取材日:2022年6月28日
埼玉大学教育学部付属中学校は、埼玉県唯一の国立中学校として、様々な先導的な取り組みを行う地域のモデル校です。同校では教育総合ポータル「ラーニングスケルトンAI」を導入し、ICTをフル活用した授業を実践しています。中心となって活用を進めているのは、技術を担当する木村僚先生。全校12クラスの技術の授業を担当し、さらに学校全体のITインフラの導入にも深くかかわる木村先生に、「ラーニングスケルトンAI」を使った授業を見学させていただくとともに、その方法や効果、学校におけるICTのあり方など、幅広くお話を伺いました。
木村先生「ラーニングスケルトンAI」は、生徒たちが自分の思考を整理するためのツールとして使いました。テンプレートなど、ある程度の枠組みが用意されているのでまとめやすいようですね。要点にたどり着きやすく、率直に意見を書けるのがよい点だと思います。もちろん全員がオンラインでつながっていますから、共有も簡単です。
木村先生AIによる探究学習の機能もよく使っています。生徒が記入した内容に合わせて、AIが関連キーワードをサジェストしてくれます。この関連キーワードについて、インターネット検索で調べたりできるのですが、「ラーニングスケルトンAI」上では、危険なURLなどはブロックされるので安心です。
木村先生実は、当校ではドリルを使った学習にそこまで注力していないという背景がありまして、「ラーニングスケルトンAI」にかかわらず、授業ではあまり活用していません。しかし、せっかくアカウントがありますし、生徒用の端末は自由に自宅に持ち帰れる環境ですから、いつでも、どこからでも使えることを説明し、勧めておいたんです。そうしたら、自主的にどんどん取り組み始める生徒が出てきました。オンラインの手軽さのためか遊び感覚で、または英検対策としてなど、自分のペースでそれぞれ取り組んでいます。
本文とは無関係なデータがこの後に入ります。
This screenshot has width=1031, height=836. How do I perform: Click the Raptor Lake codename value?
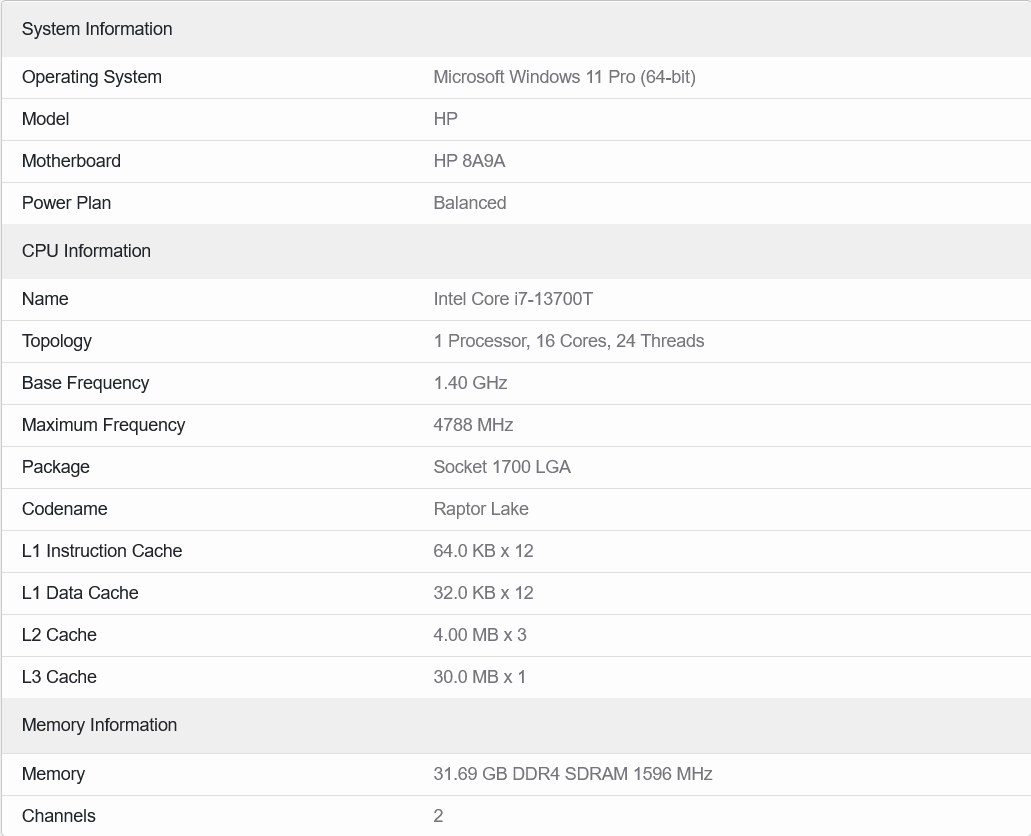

木村先生生徒たちの学習の理解度を可視化しやすくなった点は大きいですね。ワードクラウドはよく使っています。「ラーニングスケルトンAI」で作成した全員分のまとめシートを集めて、全キーワードをCSVで抽出し、外部のテキストマイニングツールを使ってワードクラウドにするんです。生徒たちの考えが瞬時にビジュアル化され、授業のどこにインパクトがあったのか、またどんな少数意見があるのか等、振り返りに役立っています。各単元の始めと終わりにこれを行うことで、生徒たちの意識がどう変わったかも把握できます。これがわずか数手の操作で実現するのですから、便利なものです。
木村先生とはいえ、ICT化だけが目的ではありません。今日のように全員で「ラーニングスケルトンAI」を使う時もあれば、そうでない時もあります。どのツールを使って学ぶかは、基本的には生徒たちの主体性に任せたいと思います。紙に書くほうが考えやすいというならば、もちろんそれもありです。当たり前のこととして、多様な選択肢が用意されていることが理想ですね。
木村先生校内のICTについては、業者や製品の選定、セキュリティ対策まで、幅広くかかわっています。特に専門家というわけではないのですが、昨年まで学校に情報システム担当者がいなかったために、私が担当してきたという状況です。国立大の教育学部付属という本校の性質上、大学と連携しながら新しい技術や製品も勉強し、導入していく必要があります。
木村先生一斉に大人数で利用するというのが学校環境の特徴で、しっかりしたネットワークが備わっていなければどうにもなりません。以前はインターネット回線が脆弱で苦労していました。今年度からは学校全体で1Gbps程度を確保できるようになり、問題は解消しているのですが、それまではやりたいことがあっても帯域が足らずにあきらめる、なんてことがしょっ中でした。
木村先生現在は十分なスペックの回線が用意されていますので、クラウドサービスでも安定して利用できています。しかし、将来的に見ればコンテンツ容量は増加の一途ですし、インターネット回線に依存せずに利用できるシステムはいいですね。遅延やトラブル対応で貴重な授業時間を無駄にすることはもってのほかですから。
木村先生現在は学内では私が率先して使っていますが、これからは同僚の先生方に広めていきたいと考えています。そういえば、サービス内容の改善も頻繁に行われていますよね。気付けば何かしらがブラッシュアップされています。今後もより使いやすくなってくれることと期待しています。